Mr Yakubu said the former Anambra state governor oversimplifies economic realities, which has a tendency to reduce complex questions of economic recovery.

“No serious analyst disputes that foreign engagements should ultimately produce measurable economic outcomes. The real issue, however, is whether Mr. Obi properly understands the sequence through which nations emerging from fiscal and monetary instability rebuild investor confidence, restore credibility, and reposition themselves within global capital markets.

“President Tinubu inherited an economy facing severe structural stress: an unsustainable fuel subsidy regime, multiple exchange-rate distortions, collapsing fiscal buffers, mounting debt-service pressures, dwindling investor confidence, and unprecedented dependence on Ways and Means financing simply to sustain government operations.

“Under such circumstances, international engagements are not mere ceremonial excursions; they become instruments for rebuilding sovereign credibility, restoring policy confidence, reassuring investors, strengthening diplomatic alignments, attracting long-term capital, and repositioning the country within regional and global economic networks,” Mr Yakubu said.

Economic comparison

He also faulted Mr Obi’s comparison of Nigeria’s economic situation with that of the United States under former President Donald Trump, saying the two countries operate under entirely different economic realities.

According to him, the United States engages China from the position of the world’s dominant reserve currency issuer, also as the largest consumer market on earth, and a mature industrial economy with deep capital markets and global technological dominance.

In contrast, the director general said Nigeria is a reforming emerging economy attempting to stabilize itself after years of fiscal distortion and policy disequilibrium.

Mr Yakubu further argued that the benefits of international engagements often take time to materialise, stressing that major investments, infrastructure partnerships, and sovereign financing commitments usually emerge gradually after sustained diplomatic and economic engagement.

ALSO READ: Ex-foreign affairs minister criticises Tinubu’s ambassadorial appointments

He described it as contradictory for critics to oppose reforms such as fuel subsidy removal and exchange-rate unification while simultaneously demanding immediate foreign investment inflows.

Mr Yakubu said its is inconsistent to oppose stabilization reforms on one hand while simultaneously demanding the investment confidence that only such reforms can eventually produce.

“More importantly, many of the benefits of state engagements do not materialize instantly in the form of dramatic headline announcements.
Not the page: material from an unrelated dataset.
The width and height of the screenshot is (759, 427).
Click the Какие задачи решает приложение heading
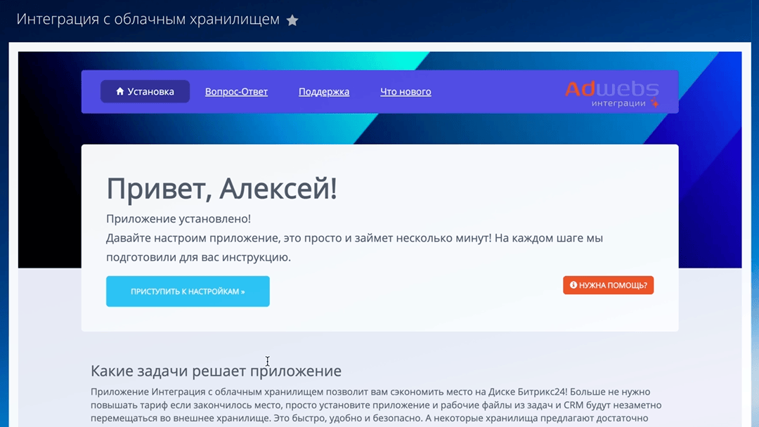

Serious investments, infrastructure partnerships, manufacturing relocations, energy financing arrangements, and sovereign investment commitments often emerge gradually after sustained diplomatic engagement, policy stabilization, and investor confidence-building.

“Ironically, many of the same critics now demanding immediate investment inflows were among those who opposed the difficult stabilization reforms, including fuel subsidy removal and exchange-rate unification, that were necessary to restore the macroeconomic credibility investors require before committing long-term capital,” he said.

He extolled the administration and CBN’s achievements in stabilising the economy with reforms, and that Nigeria was approaching a dangerous fiscal cliff before the administration’s intervention.

“Diplomacy should indeed generate economic value. But rebuilding a damaged economy requires more than slogans, photo comparisons, or selective foreign analogies.

“It requires difficult decisions, international re-engagement, policy credibility, institutional stabilization, and the patience necessary for long-term economic restructuring to take root,” Mr Yakubu said.